A defense lawyer compared the court-appointed monitor to Javert from Les Miz.

January 29, 2024, 6:04 PM

Trump attorney Clifford Robert on Monday blasted a report issued last week by the former judge appointed to monitor the Trump Organization as an inaccurate depiction of the firm's finances intended to justify the continued oversight of the company.

Robert criticized the report in a scathing letter to the judge overseeing Trump's civil fraud trial, in which Trump is accused by New York Attorney General Letitia James of inflating his net worth in order to get more favorable loan terms. Trump has denied all wrongdoing, and a ruling in the case is expected at any time.

In a statement to ABC News, Trump attorney Chris Kise accused the report by independent monitor Barbara Jones of exaggerating immaterial issues in the Trump Organization's finances to "fill the gaping hole in the Attorney General's case" and justify the $2.6 million in fees collected by Jones.

"This is truly a joke," Kise told ABC News. "Indeed, it is shocking that President Trump has been forced to pay millions for a Monitor to prove what he has said from the outset, namely, there is no financial reporting misconduct, no fraud and simply no basis for this abusive process to continue."

Jones was appointed to serve as the Trump Organization's independent monitor by Judge Arthur Engoron in November 2022 at the recommendation of both Trump's lawyers and New York Attorney General Letitia James. Citing their smooth interactions with Jones over the course of her monitorship, both parties subsequently recommended Jones last September to serve as the receiver to oversee the dissolution of the Trump Organization's LLCs as ordered in Engoron's partial summary judgment order.

Jones' report, issued on Friday at the request of Judge Engoron ahead of his expected ruling in Trump's civil fraud trial, found that the Trump Organization has been cooperative, implemented some changes, and issued necessary corrections to financial statements; however, the report also outlined multiple errors and misstatements observed by Jones over her 14 months as the company's monitor.

Robert, in his letter Monday to the court, said, "The Monitor now twists immaterial accounting items into a narrative favoring her continued appointment, and thereby the continued receipt of millions of dollars in excessive fees," arguing that her report represented an "unacceptable level of disingenuity."

Pedestrians walk past the Trump Tower on Fifth Avenue in Manhattan, New York City on, Jan. 9, 2024.
Jimin Kim/Sopa Images/Sipa USA via AP

Robert added that Jones' report merely rehashed issues previously resolved by the Trump Organization, and said that many of the items -- including incomplete disclosures, clerical mistakes, and other issues -- were "immaterial discrepancies and simple math errors."

"The Monitor was not appointed to identify math errors or otherwise sensationalize minor and inconsequential accounting discrepancies scattered throughout the financial reports of the over 400 companies comprising the Defendants' global enterprise," Robert wrote.

Jones, in her report, wrote that, "It is important to note that the Trump Organization acknowledged the disclosure issues described after I brought them to its attention and has been open to recommendations to improve accuracy and transparency."

However, wrote Jones, "it does not appear that there are adequate accounting and presentation standards, procedures, or training associated with the preparation of financial disclosures.
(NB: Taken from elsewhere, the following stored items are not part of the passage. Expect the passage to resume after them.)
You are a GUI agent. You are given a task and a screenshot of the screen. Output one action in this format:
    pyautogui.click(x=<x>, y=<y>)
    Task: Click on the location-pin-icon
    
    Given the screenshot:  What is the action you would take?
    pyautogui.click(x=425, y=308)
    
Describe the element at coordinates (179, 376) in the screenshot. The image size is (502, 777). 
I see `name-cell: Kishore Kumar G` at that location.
To the extent adequate standards and procedures do exist, they do not appear to have been followed across the organization."

Robert, in his letter, noted that Jones' report failed to identify any fraud, misconduct, or suspicious activity to support the ongoing oversight of the Trump Organization.
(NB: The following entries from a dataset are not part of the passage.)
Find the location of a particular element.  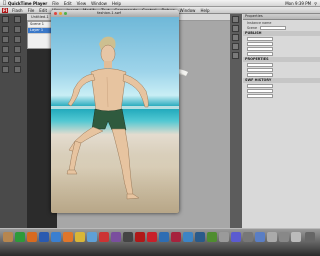

firefox-icon is located at coordinates (68, 237).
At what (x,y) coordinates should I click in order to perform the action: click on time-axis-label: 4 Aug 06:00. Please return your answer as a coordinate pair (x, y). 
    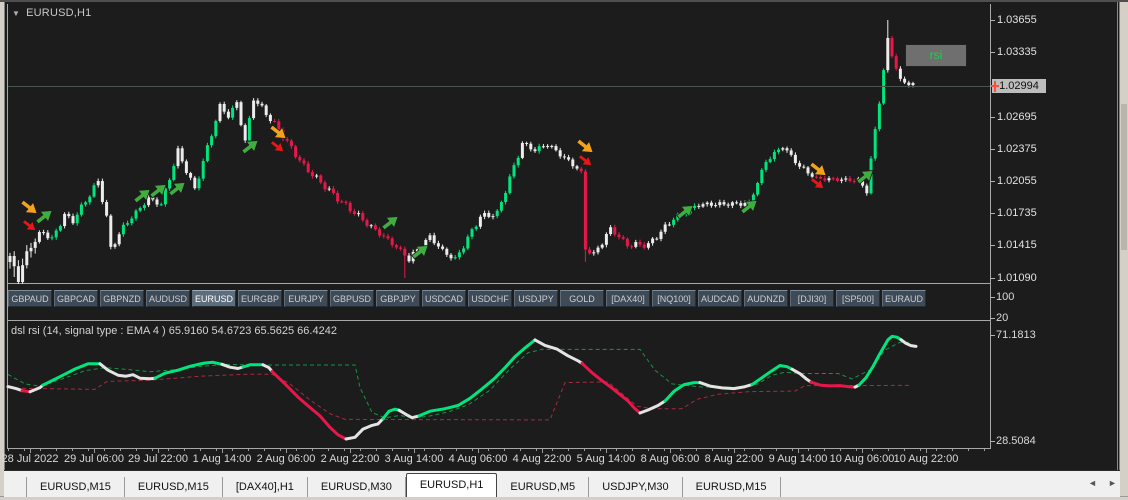
    Looking at the image, I should click on (478, 459).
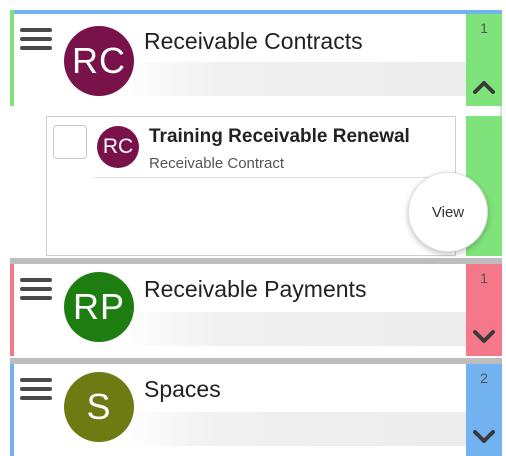  What do you see at coordinates (484, 378) in the screenshot?
I see `item-count: 2` at bounding box center [484, 378].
Contending that Jones' monitorship serves "no demonstrable purpose going forward," Robert argued that the Jones' report included an "unabashedly self-serving statement" that "misstatements and errors may continue to occur," in order to justify her continued role as monitor.
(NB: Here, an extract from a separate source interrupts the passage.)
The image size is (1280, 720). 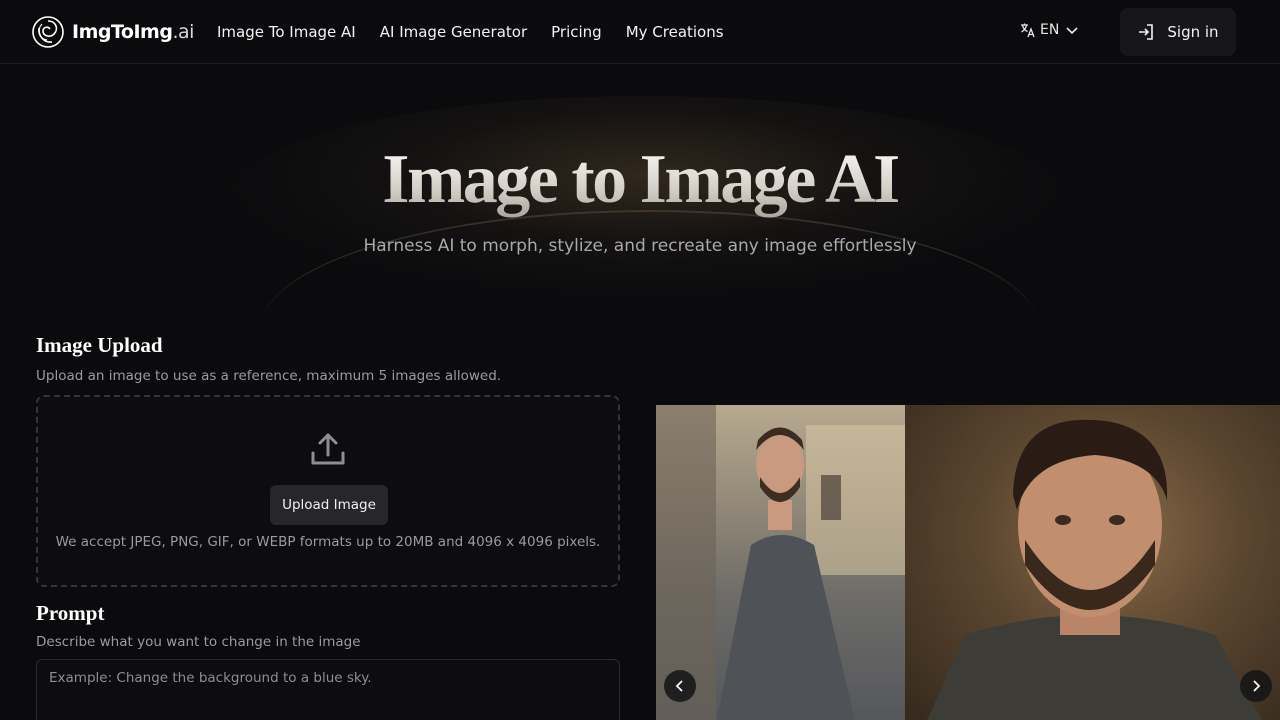 I want to click on person-street-illustration, so click(x=780, y=562).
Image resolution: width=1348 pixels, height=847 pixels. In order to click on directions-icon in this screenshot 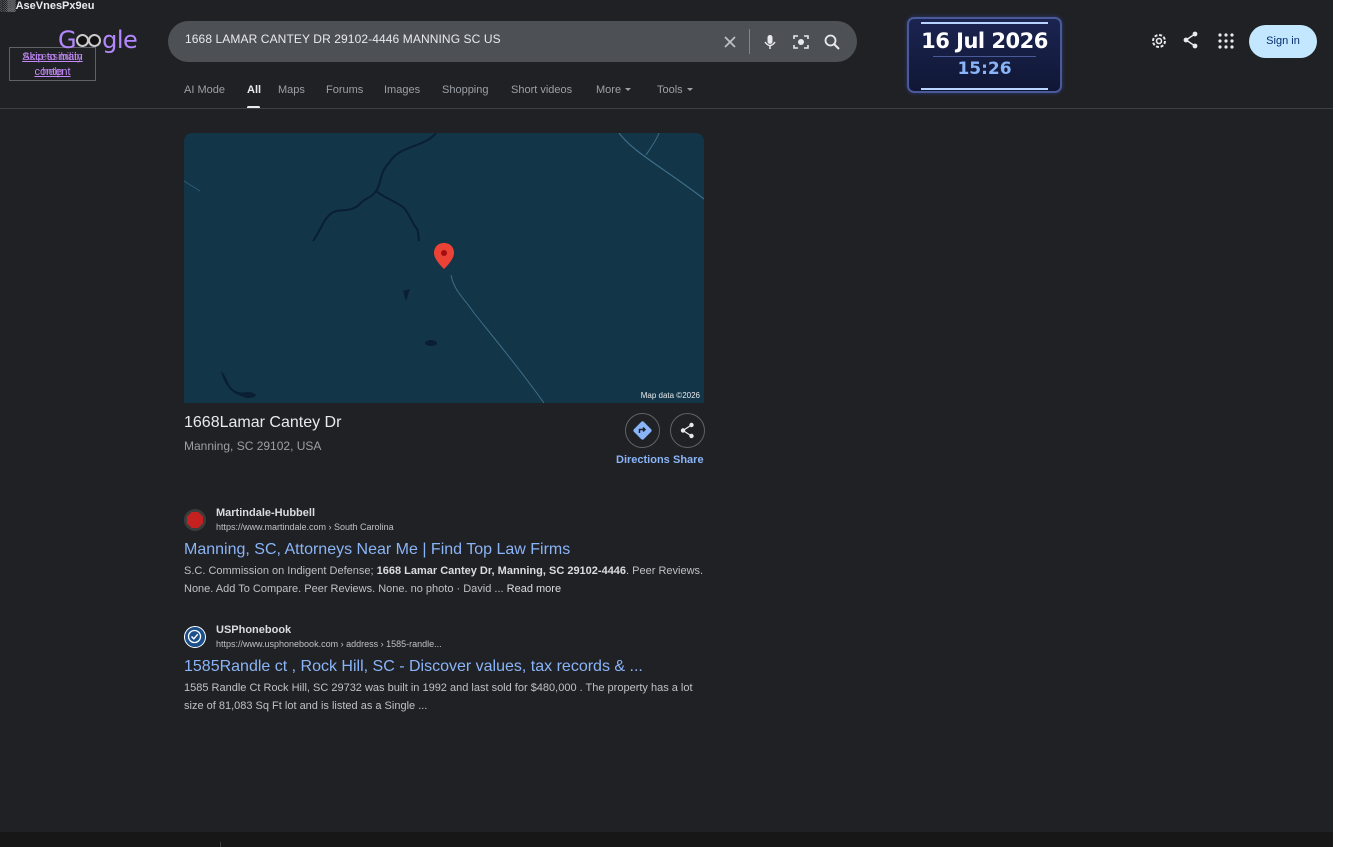, I will do `click(642, 430)`.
Comparing Jones to Inspector Javert -- the fictional antagonist from Les Misérables -- Robert argued that Jones' role has amounted to "expensive and meaningless ongoing oversight."

"Further oversight is unwarranted and will only unjustly enrich the Monitor as she engages in some 'Javert' like quest against the Defendants," Robert wrote.

The New York attorney general's office decline to comment to ABC News.